In Soviet times, the Doukhobors remained one of the best collective farms in the region. However, with the impending collapse of the Soviet Union, the nationalist sentiment that broke out in Georgia led many people to return to Russia in the late 1980s.
“We didn’t move, we came back,” said Dmitry Zubkov, 39, who was among the first convoy of 1,000 Doukhobors to leave Gorelovka in 1989 for what is now western Russia. Zubkov and his family settled in this village. Arkhangelskoye, Tula region, Russia.
Strukov also thinks about moving.
After several departures of the Dukhobor people, Georgians and Armenians (Orlovka is close to the Armenian border) moved in, and he says relations between them and the dwindling Dukhobor community are strained. His family of four are the last Doukhobors living in Orlovka.
But the prayer house and the tombs of his ancestors prevent him from leaving.
“The whole land is soaked with the prayers, sweat and blood of our ancestors. We always try to find solutions in different situations so that we can stay here and preserve our culture, traditions and rituals.”
Dukhobor rituals were traditionally passed from one generation to the next through word of mouth. Strukov’s 21-year-old daughter, Daria Strukova, feels desperate to learn as much as possible from seniors in the community.
“I always worry that if we don’t embrace this deep and interesting culture in time, it will simply disappear,” says Strukova.
She said she considered converting to the Georgian Orthodox Church while she was a student in the Georgian capital, Tbilisi. Faith is very influential there. But her doubts disappeared when she heard the Dukhobor Choir sing at a prayer meeting.
“I realized that this is what I was missing, this is nowhere to be found. Now I know that the Doukhobor faith will always be with me until the end of my life.”
Zubkov said Strukova’s wavering faith is not uncommon among Russia’s Doukhobors. After assimilating into Russian society, experiencing a big city, speaking the same language and sharing traditions with the locals, they will naturally be tempted by the dominant religion.
“People didn’t want to stand out. Unfortunately, we assimilated very quickly,” he says.
About 750 Doukhobors settled in Arkhangelskoye more than 30 years ago.

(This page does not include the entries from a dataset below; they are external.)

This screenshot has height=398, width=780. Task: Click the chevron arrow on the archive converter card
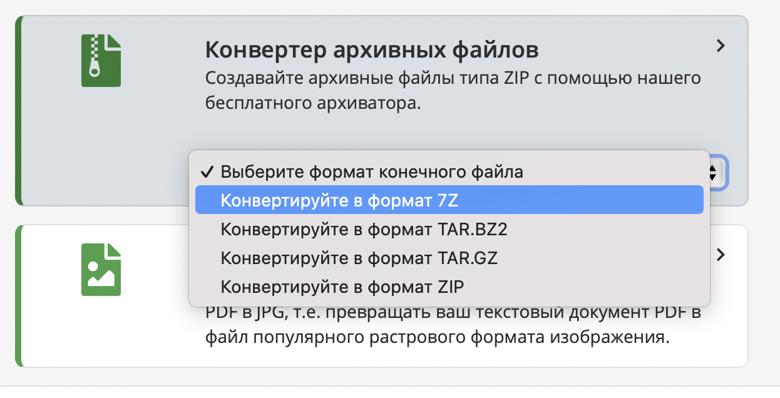[x=721, y=46]
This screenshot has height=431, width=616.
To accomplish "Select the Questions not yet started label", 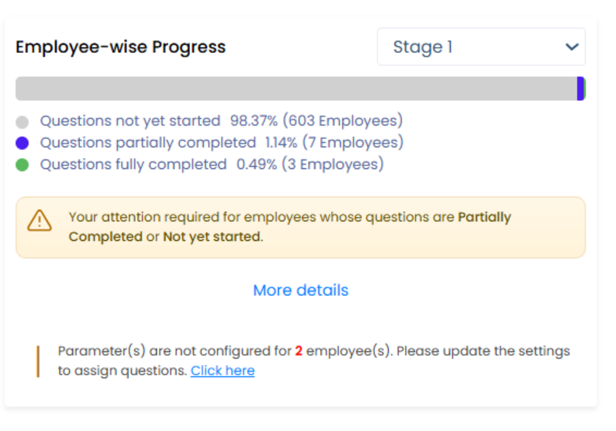I will click(130, 121).
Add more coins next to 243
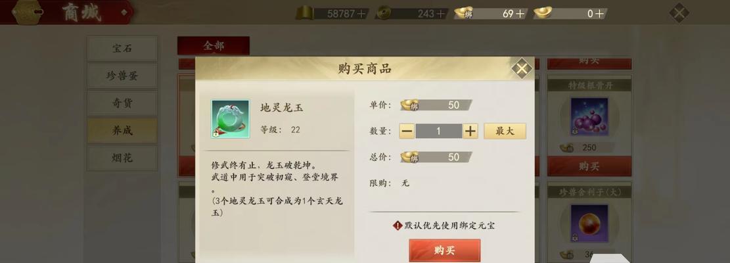 (x=440, y=14)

Now only a few older women attend Sunday prayers, and only the Dukhobor sing the traditional national anthem at funerals.
Zubkov predicts that within 10 years, the culture of Arkhangelskoye will disappear completely.
The Doukhobors, whose family started anew in Canada more than 100 years ago, do not feel a strong connection to the village that is sacred to the Strukov family. What matters, they say, is their faith and the pacifist principles it emphasizes.
“We don’t have any specific place or historical site in a spiritual sense,” said John J. Verigin Jr., who heads Canada’s largest Doukhobor organization. “What we strive to maintain in our organization is a commitment to the fundamental principles of our concept of life.”
But Ilya of Gorelovka finds comfort in knowing that his community, culture and faith are rooted in the place founded by his ancestors.
“Every day I see a tall man wearing Doukhobor clothes going to pray,” said Ilya. “I would love coming here. I still love it.